Mais ces avantages ne changent rien à un fait concret : si vous ne disposez pas d'une recharge à domicile ou sur votre lieu de travail, vous dépendrez de la recharge publique. Or, le réseau belge, bien que croissant, n'est pas à l'abri des mêmes dysfonctionnements qu'en Allemagne. Les zones à faible densité de bornes — notamment en milieu rural wallon ou dans certaines communes flamandes — exposent davantage à ces risques.
Quelques réflexes pratiques pour limiter les mauvaises surprises :
- Priorisez la recharge à domicile : une wallbox installée chez vous reste la solution la plus fiable et la moins coûteuse au kWh.
- Multipliez les abonnements opérateurs : ne dépendez pas d'un seul réseau. Les applications agrégateurs (type Chargemap ou Plugsurfing) offrent un accès multi-réseaux avec un seul badge.
- Consultez les avis en temps réel : avant de partir, vérifiez l'état des bornes via des plateformes collaboratives — les signalements d'utilisateurs sont souvent plus réactifs que les mises à jour officielles des opérateurs.
- Anticipez votre trajet avec une borne de secours identifiée, surtout sur autoroute.

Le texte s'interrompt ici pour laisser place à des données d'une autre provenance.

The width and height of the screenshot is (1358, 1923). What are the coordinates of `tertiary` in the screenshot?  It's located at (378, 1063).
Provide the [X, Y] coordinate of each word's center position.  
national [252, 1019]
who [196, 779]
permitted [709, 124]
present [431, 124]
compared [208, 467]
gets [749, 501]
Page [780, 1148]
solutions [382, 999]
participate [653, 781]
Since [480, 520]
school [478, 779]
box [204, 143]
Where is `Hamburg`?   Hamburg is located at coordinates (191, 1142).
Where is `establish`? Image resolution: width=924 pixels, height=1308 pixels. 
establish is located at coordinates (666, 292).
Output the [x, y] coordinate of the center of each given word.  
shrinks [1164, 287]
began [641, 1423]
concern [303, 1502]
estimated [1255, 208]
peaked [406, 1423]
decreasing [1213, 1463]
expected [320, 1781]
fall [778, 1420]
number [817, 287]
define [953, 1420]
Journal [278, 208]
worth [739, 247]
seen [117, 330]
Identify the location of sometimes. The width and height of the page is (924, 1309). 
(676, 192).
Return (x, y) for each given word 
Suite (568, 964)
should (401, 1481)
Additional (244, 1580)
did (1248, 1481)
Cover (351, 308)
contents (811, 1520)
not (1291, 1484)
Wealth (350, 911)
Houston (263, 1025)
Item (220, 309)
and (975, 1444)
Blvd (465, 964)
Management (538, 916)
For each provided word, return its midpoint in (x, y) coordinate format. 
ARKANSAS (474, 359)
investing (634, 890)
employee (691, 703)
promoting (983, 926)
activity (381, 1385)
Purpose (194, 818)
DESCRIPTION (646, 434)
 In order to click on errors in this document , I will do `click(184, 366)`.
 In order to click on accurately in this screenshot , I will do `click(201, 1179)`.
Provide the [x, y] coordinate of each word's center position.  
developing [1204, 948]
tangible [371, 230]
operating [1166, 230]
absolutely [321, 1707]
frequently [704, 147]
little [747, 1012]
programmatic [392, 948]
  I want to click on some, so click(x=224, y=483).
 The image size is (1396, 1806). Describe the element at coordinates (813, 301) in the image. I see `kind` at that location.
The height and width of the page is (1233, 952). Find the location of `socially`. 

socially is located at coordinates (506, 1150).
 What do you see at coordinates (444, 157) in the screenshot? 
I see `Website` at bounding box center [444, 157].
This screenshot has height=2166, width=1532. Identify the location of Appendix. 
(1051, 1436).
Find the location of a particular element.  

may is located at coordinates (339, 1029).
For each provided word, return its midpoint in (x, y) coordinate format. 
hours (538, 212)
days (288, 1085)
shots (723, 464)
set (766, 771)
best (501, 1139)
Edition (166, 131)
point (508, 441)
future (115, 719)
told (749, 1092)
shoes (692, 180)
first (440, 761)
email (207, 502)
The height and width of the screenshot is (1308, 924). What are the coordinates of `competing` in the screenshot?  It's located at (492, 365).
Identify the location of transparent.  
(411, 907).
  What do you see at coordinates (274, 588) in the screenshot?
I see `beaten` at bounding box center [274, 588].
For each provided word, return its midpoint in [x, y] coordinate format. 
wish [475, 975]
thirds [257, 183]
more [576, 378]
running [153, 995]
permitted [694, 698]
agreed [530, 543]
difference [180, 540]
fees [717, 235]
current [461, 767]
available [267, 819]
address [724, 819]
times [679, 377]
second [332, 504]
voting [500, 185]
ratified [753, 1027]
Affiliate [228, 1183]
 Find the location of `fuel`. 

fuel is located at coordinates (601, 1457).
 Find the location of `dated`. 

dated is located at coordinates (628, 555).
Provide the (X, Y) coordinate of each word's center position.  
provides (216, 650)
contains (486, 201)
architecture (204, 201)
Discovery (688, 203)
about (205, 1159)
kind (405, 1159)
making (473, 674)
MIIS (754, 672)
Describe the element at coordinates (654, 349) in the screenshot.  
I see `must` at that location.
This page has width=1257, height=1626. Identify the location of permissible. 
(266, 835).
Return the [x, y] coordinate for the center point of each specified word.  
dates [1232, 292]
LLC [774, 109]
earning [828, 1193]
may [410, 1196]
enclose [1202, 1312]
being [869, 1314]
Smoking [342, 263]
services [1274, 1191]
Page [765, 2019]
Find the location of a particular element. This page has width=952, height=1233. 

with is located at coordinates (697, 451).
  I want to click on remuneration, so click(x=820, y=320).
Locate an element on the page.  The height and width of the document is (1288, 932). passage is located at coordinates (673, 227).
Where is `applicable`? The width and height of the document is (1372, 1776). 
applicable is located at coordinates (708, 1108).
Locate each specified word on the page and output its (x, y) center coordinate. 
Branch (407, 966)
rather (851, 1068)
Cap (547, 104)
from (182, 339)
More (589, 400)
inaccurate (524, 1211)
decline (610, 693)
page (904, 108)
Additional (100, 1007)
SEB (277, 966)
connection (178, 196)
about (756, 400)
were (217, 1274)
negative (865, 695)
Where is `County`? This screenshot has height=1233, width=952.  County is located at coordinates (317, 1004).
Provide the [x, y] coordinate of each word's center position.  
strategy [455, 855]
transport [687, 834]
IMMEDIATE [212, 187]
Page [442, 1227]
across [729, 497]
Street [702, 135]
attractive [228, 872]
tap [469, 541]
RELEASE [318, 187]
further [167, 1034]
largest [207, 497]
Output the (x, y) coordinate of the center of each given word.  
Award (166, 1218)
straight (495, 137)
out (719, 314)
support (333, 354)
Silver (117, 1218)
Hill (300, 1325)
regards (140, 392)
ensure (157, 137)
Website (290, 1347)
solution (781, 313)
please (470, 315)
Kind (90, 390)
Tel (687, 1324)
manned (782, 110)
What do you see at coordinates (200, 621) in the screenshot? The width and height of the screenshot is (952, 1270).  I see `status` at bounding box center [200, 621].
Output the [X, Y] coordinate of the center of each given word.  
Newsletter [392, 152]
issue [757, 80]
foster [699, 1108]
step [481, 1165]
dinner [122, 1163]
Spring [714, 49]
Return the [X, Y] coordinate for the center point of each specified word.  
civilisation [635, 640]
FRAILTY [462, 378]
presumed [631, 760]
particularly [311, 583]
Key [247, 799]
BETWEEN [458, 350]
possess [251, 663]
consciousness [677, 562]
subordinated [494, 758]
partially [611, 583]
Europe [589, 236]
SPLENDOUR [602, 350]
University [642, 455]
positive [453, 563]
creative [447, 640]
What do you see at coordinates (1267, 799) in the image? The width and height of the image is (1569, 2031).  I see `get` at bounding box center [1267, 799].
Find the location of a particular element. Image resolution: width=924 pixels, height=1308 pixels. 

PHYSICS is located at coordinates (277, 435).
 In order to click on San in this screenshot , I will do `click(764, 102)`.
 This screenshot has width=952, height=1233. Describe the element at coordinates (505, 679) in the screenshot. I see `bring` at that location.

À l'horizon 2030, les entreprises belges auront l'obligation d'équiper leurs parkings en infrastructure de recharge. Cette évolution réglementaire devrait, à terme, réduire la pression sur le réseau public et améliorer la qualité de service globale. Les LEZ de Bruxelles, Anvers et Gand — dont l'extension est prévue — ajoutent par ailleurs une pression supplémentaire en faveur de la transition, rendant le passage à l'électrique de moins en moins optionnel pour les navetteurs urbains.
Ce qu'il faut retenir avant d'acheter
Un taux d'échec de 20 % à la recharge publique n'est pas une fatalité, mais c'est un signal que l'infrastructure doit impérativement rattraper son retard sur les ventes. Pour un particulier belge, la leçon est claire : l'électrique est économiquement très attractif en Belgique aujourd'hui, à condition de ne pas faire de la recharge publique votre mode de recharge principal. Planifiez votre infrastructure personnelle en amont, tirez profit des aides disponibles dans votre région, et considérez la recharge publique comme un complément — utile, mais pas encore totalement fiable.
La transition est en marche, mais elle se gère avec méthode.